For Lewton's next film they obviously wanted a sequel to the highly successful Cat People--the title he was assigned was Curse of the Cat People. Val Lewton was none too happy. The movie Lewton ultimately created does include some of the same characters from the first film. Irena's husband Oliver and Alice, now married, both play major roles. In the end, however, it is a very different film. The movie centres on Oliver and Alice's daughter, Amy, a child who spends much of her time in a fantasy world, or another world that could be all too real. Curse of the Cat People also broke with Lewton's previous efforts in the horror genre. It is less a horror movie or a suspense film than it is a movie about childhood daydreams. This caused problems for Lewton with RKO's publicity department. Lewton wanted to insure that the public knew this was not a horror movie. To this end he decided up the font Calson Old Style for the titles, a font very uncharacteristic of the horror genre. He also asked the publicity department to follow suit in avoiding any fonts associated with horror or suspense movies. Despite this, the RKO publicity department insisted on advertising the film as a horror movie and even indicated that the "cat people" of the original film would play a major role in the new one.
Lewton also had problems while making the film. He thought the film's original director, Gunther Fritsch (who would go onto direct in television) was moving too slow, so he replaced him with Robert Wise (up until then a celebrated editor, best known for his work on Citizen Kane). It was Wise's second film as a director (the first being Mademoiselle Fifi, also produced by Val Lewton.

##############################

**Activity 1:** Summarize the passage on Curse of the Cat People in two sentences.
**Activity 2:**
Answer these questions from the passage on Curse of the Cat People:
(a) Whose daughter is Amy?
(b) What did the RKO publicity department indicate about the "cat people" of the original film?
(c) Why did Lewton replace Gunther Fritsch as director?
**Activity 3:** List every film title named in the passage on Curse of the Cat People.
The rows placed after this text come from a separate source.

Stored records
##############################

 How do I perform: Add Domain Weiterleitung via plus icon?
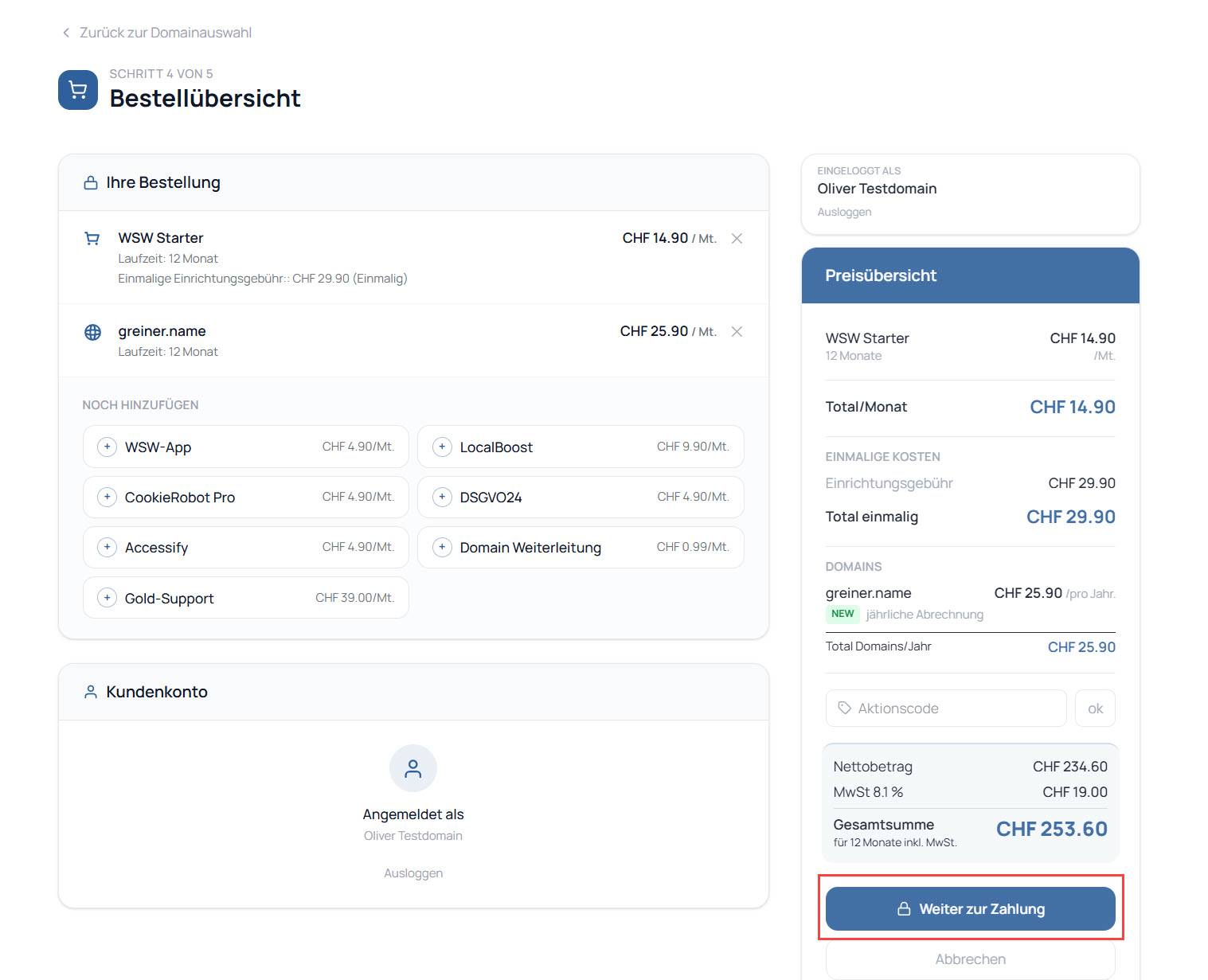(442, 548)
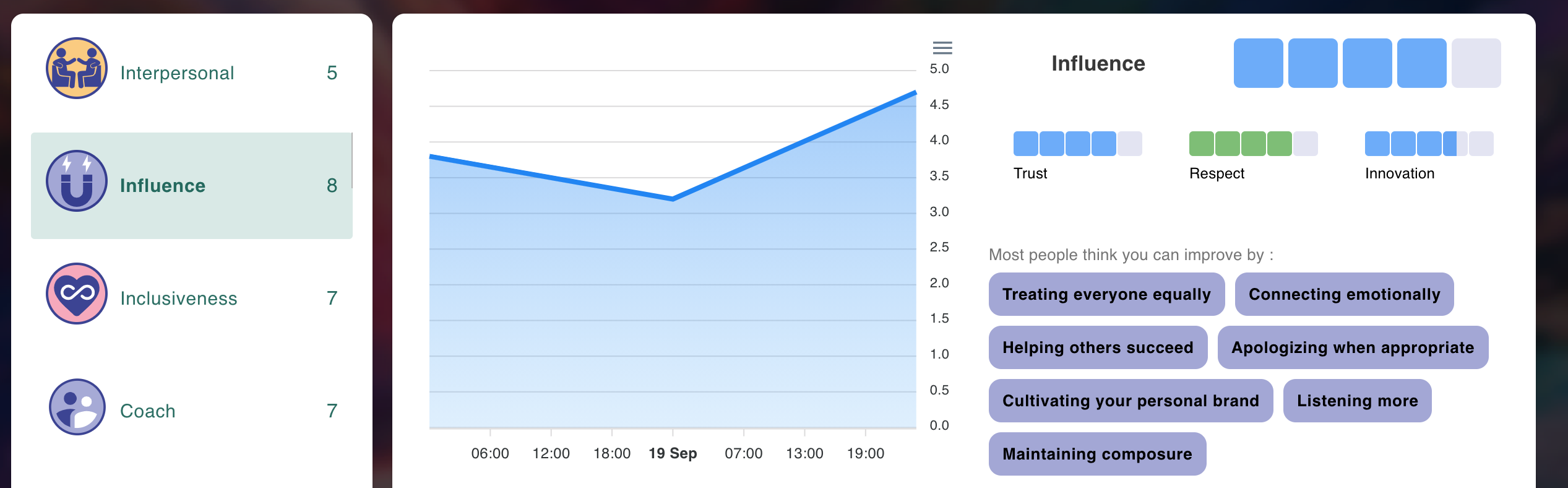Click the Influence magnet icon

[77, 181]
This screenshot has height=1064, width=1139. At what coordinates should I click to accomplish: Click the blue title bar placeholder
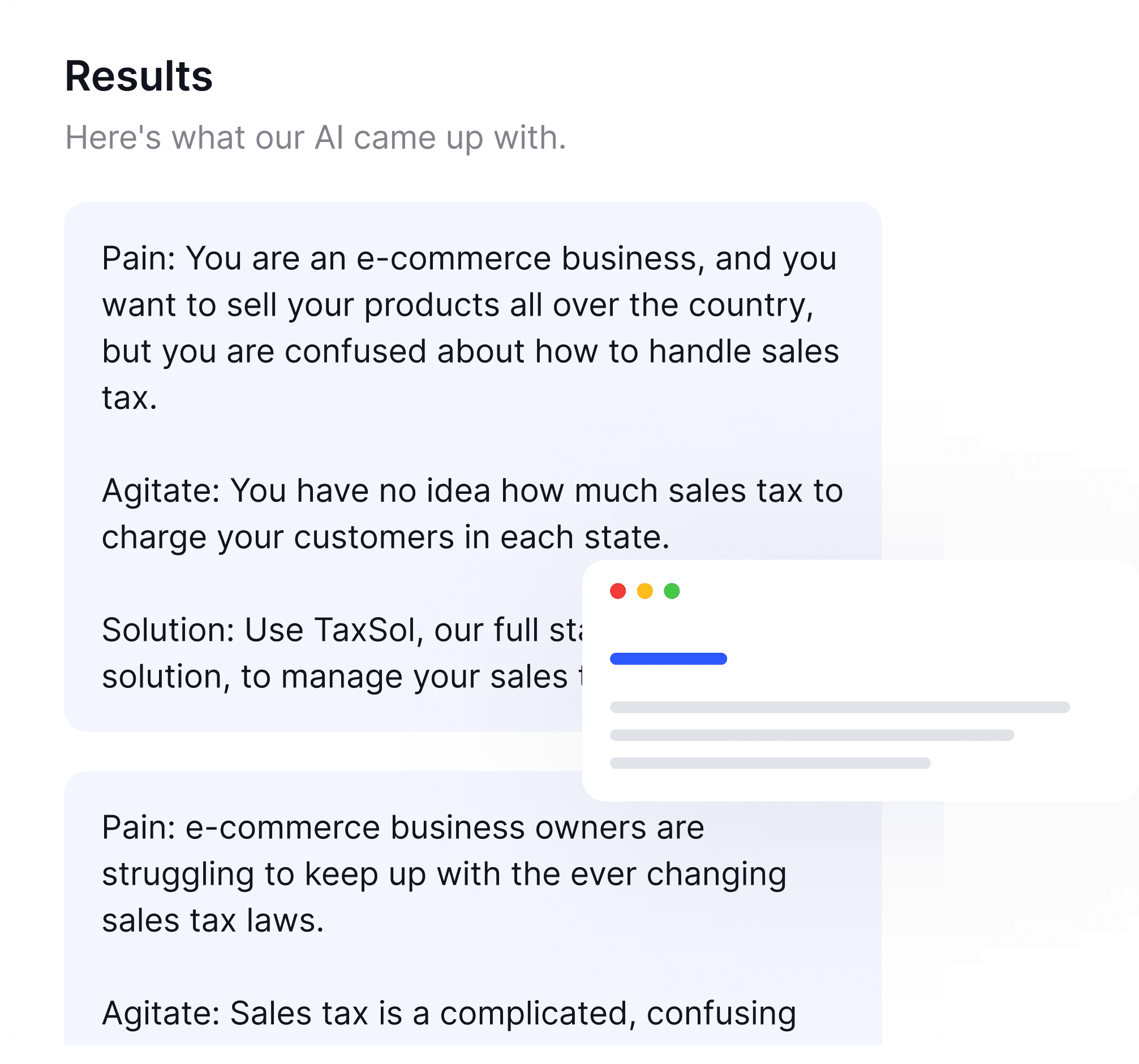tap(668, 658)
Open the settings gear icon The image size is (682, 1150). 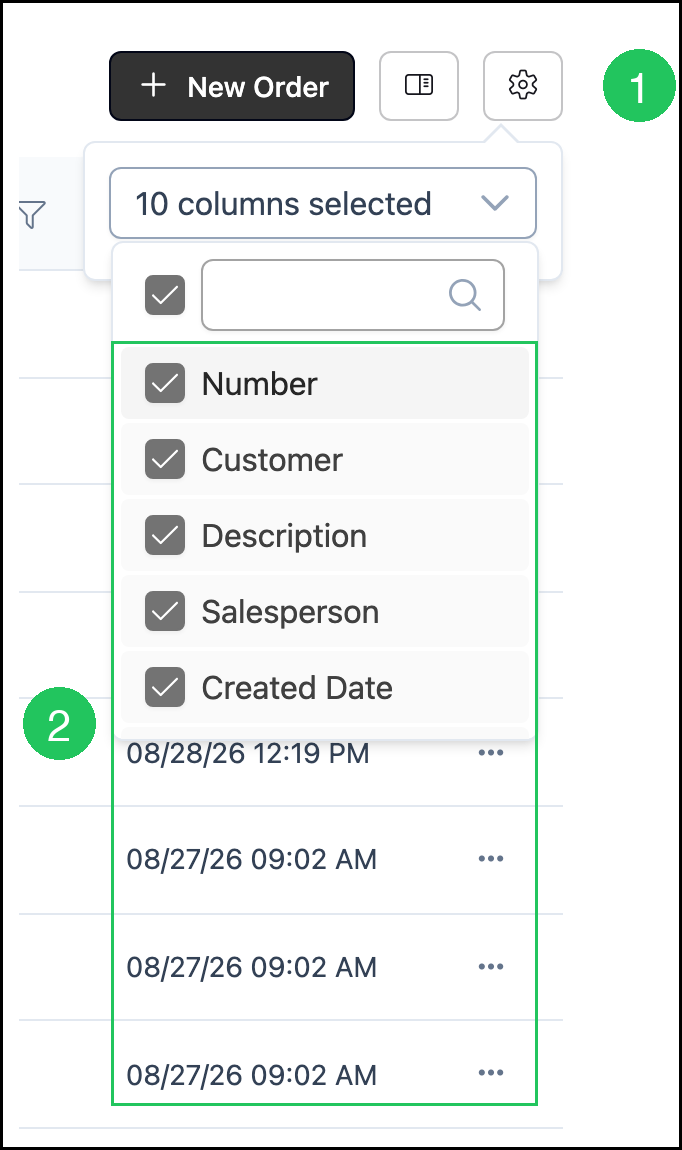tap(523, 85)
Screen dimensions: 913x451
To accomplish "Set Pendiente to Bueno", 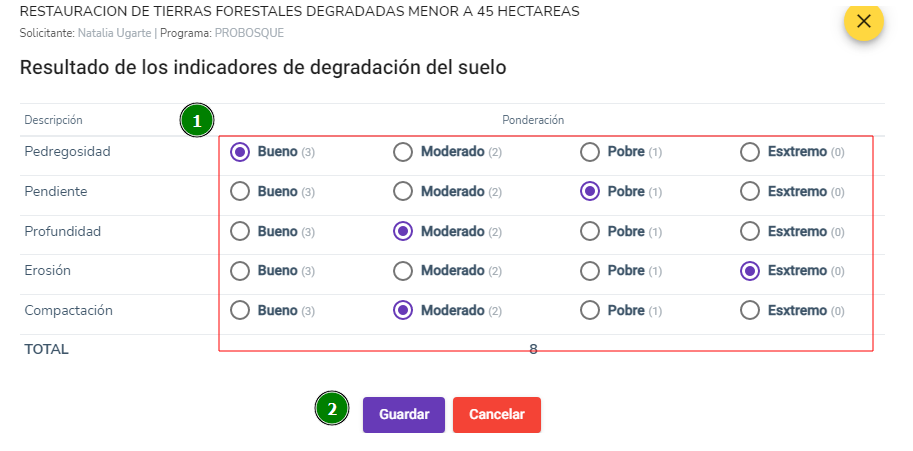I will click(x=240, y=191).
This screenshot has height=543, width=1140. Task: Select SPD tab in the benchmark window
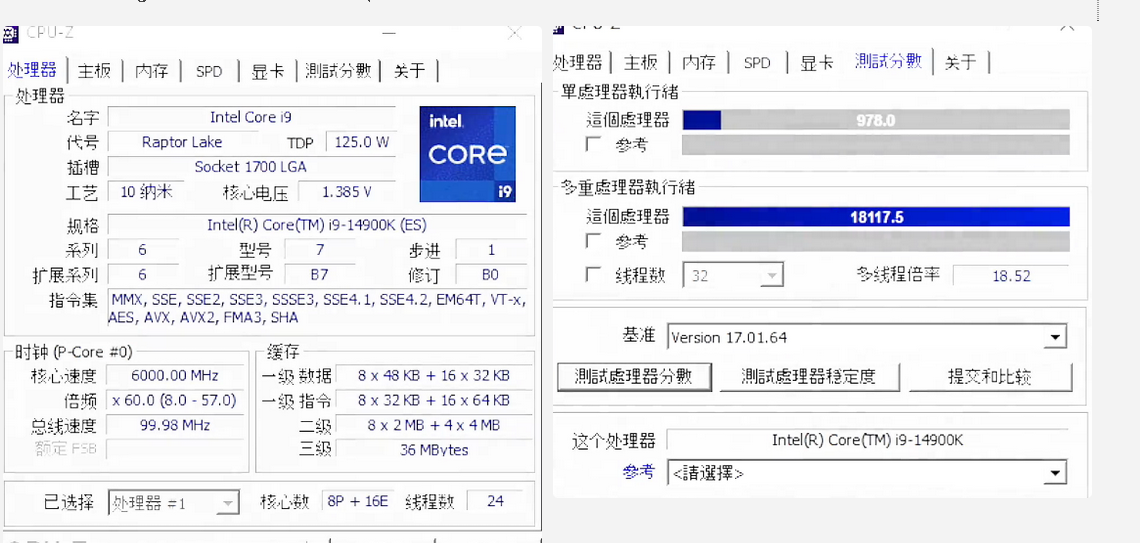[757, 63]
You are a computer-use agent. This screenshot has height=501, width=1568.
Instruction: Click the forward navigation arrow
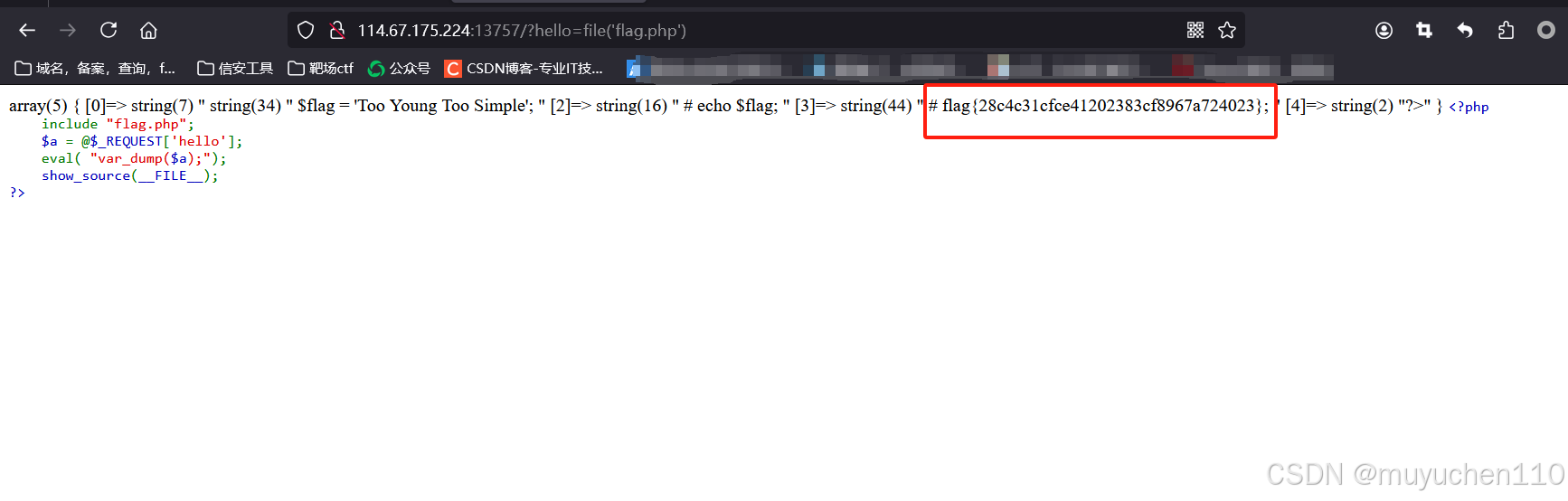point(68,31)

##############################

**Response area 1:** Assigned to make a sequel to Cat People, Val Lewton produced Curse of the Cat People, a very different film centered on Oliver and Alice's daughter Amy. Although he wanted the public to know it was not a horror movie, RKO's publicity department advertised it as one, and during production he replaced director Gunther Fritsch with Robert Wise.

**Response area 2:**
(a) Oliver and Alice's.
(b) That they would play a major role in the new film.
(c) He thought Fritsch was moving too slow.

**Response area 3:**
Cat People
Curse of the Cat People
Citizen Kane
Mademoiselle Fifi